▶ **Source material**:
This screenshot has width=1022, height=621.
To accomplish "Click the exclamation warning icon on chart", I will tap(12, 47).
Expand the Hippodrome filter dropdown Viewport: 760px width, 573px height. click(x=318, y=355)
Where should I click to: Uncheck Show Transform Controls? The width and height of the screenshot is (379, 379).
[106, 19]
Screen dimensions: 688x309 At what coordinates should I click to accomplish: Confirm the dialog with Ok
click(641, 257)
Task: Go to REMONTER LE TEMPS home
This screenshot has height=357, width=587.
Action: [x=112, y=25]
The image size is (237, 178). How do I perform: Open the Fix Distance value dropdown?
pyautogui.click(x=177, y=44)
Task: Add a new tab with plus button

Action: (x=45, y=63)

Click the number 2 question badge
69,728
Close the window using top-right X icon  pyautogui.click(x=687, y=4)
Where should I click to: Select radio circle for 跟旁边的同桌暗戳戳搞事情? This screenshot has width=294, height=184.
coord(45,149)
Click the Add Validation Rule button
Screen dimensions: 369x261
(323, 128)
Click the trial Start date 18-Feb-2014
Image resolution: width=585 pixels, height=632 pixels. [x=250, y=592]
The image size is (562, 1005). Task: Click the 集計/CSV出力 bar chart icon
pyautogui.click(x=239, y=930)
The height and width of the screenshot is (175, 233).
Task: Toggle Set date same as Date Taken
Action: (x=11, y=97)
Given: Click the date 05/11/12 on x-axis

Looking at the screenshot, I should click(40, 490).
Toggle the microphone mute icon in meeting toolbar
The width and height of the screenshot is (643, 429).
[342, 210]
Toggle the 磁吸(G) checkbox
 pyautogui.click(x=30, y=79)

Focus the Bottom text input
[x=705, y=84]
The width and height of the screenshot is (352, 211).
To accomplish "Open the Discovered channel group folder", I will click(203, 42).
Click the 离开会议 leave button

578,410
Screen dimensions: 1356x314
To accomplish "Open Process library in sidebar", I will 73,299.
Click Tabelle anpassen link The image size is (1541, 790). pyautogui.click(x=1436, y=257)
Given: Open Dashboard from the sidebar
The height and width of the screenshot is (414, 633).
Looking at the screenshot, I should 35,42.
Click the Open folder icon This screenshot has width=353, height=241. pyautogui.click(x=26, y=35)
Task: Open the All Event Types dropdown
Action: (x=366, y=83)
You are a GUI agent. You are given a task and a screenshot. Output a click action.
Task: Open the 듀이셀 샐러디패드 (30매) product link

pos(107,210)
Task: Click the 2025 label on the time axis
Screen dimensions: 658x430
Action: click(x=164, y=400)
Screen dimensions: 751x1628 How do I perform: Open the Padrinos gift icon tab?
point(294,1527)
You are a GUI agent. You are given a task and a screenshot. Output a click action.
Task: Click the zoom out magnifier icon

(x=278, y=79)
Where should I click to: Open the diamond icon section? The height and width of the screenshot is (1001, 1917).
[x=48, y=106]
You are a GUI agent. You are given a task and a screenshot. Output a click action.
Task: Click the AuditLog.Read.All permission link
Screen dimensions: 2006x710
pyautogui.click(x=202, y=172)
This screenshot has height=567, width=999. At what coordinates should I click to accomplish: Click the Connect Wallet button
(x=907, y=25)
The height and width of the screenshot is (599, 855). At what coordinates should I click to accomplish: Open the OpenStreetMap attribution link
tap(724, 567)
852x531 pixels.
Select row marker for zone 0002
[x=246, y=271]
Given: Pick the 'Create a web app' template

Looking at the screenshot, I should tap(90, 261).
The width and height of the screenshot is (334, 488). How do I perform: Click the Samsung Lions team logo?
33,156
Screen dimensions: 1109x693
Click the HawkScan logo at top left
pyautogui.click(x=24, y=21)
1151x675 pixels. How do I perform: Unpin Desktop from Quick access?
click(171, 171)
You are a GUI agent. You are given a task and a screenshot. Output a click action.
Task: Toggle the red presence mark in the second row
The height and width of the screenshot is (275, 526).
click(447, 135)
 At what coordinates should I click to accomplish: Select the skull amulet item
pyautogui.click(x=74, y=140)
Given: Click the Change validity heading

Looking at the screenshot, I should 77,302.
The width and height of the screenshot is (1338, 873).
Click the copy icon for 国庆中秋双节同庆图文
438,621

▶ **Exercise details**: Transcribe each line of the data exactly, skipping none.

▶ **Result below**:
This screenshot has width=1022, height=621.
To accomplish "Click the exclamation warning icon on chart", I will tap(12, 47).
Expand the Hippodrome filter dropdown Viewport: 760px width, 573px height. click(x=318, y=355)
Where should I click to: Uncheck Show Transform Controls? The width and height of the screenshot is (379, 379).
[106, 19]
Screen dimensions: 688x309 At what coordinates should I click to accomplish: Confirm the dialog with Ok
click(641, 257)
Task: Go to REMONTER LE TEMPS home
This screenshot has height=357, width=587.
Action: [x=112, y=25]
The image size is (237, 178). How do I perform: Open the Fix Distance value dropdown?
pyautogui.click(x=177, y=44)
Task: Add a new tab with plus button

Action: (x=45, y=63)

Click the number 2 question badge
69,728
Close the window using top-right X icon  pyautogui.click(x=687, y=4)
Where should I click to: Select radio circle for 跟旁边的同桌暗戳戳搞事情? This screenshot has width=294, height=184.
coord(45,149)
Click the Add Validation Rule button
Screen dimensions: 369x261
(323, 128)
Click the trial Start date 18-Feb-2014
Image resolution: width=585 pixels, height=632 pixels. [x=250, y=592]
The image size is (562, 1005). Task: Click the 集計/CSV出力 bar chart icon
pyautogui.click(x=239, y=930)
The height and width of the screenshot is (175, 233).
Task: Toggle Set date same as Date Taken
Action: (x=11, y=97)
Given: Click the date 05/11/12 on x-axis

Looking at the screenshot, I should click(40, 490).
Toggle the microphone mute icon in meeting toolbar
The width and height of the screenshot is (643, 429).
[342, 210]
Toggle the 磁吸(G) checkbox
 pyautogui.click(x=30, y=79)

Focus the Bottom text input
[x=705, y=84]
The width and height of the screenshot is (352, 211).
To accomplish "Open the Discovered channel group folder", I will click(203, 42).
Click the 离开会议 leave button

578,410
Screen dimensions: 1356x314
To accomplish "Open Process library in sidebar", I will 73,299.
Click Tabelle anpassen link The image size is (1541, 790). pyautogui.click(x=1436, y=257)
Given: Open Dashboard from the sidebar
The height and width of the screenshot is (414, 633).
Looking at the screenshot, I should 35,42.
Click the Open folder icon This screenshot has width=353, height=241. pyautogui.click(x=26, y=35)
Task: Open the All Event Types dropdown
Action: (x=366, y=83)
You are a GUI agent. You are given a task and a screenshot. Output a click action.
Task: Open the 듀이셀 샐러디패드 (30매) product link

pos(107,210)
Task: Click the 2025 label on the time axis
Screen dimensions: 658x430
Action: click(x=164, y=400)
Screen dimensions: 751x1628 How do I perform: Open the Padrinos gift icon tab?
point(294,1527)
You are a GUI agent. You are given a task and a screenshot. Output a click action.
Task: Click the zoom out magnifier icon

(x=278, y=79)
Where should I click to: Open the diamond icon section? The height and width of the screenshot is (1001, 1917).
[x=48, y=106]
You are a GUI agent. You are given a task and a screenshot. Output a click action.
Task: Click the AuditLog.Read.All permission link
Screen dimensions: 2006x710
pyautogui.click(x=202, y=172)
This screenshot has height=567, width=999. At what coordinates should I click to accomplish: Click the Connect Wallet button
(x=907, y=25)
The height and width of the screenshot is (599, 855). At what coordinates should I click to accomplish: Open the OpenStreetMap attribution link
tap(724, 567)
852x531 pixels.
Select row marker for zone 0002
[x=246, y=271]
Given: Pick the 'Create a web app' template

Looking at the screenshot, I should tap(90, 261).
The width and height of the screenshot is (334, 488). How do I perform: Click the Samsung Lions team logo?
33,156
Screen dimensions: 1109x693
Click the HawkScan logo at top left
pyautogui.click(x=24, y=21)
1151x675 pixels. How do I perform: Unpin Desktop from Quick access?
click(171, 171)
You are a GUI agent. You are given a task and a screenshot. Output a click action.
Task: Toggle the red presence mark in the second row
The height and width of the screenshot is (275, 526).
click(447, 135)
 At what coordinates should I click to accomplish: Select the skull amulet item
pyautogui.click(x=74, y=140)
Given: Click the Change validity heading

Looking at the screenshot, I should 77,302.
The width and height of the screenshot is (1338, 873).
Click the copy icon for 国庆中秋双节同庆图文
438,621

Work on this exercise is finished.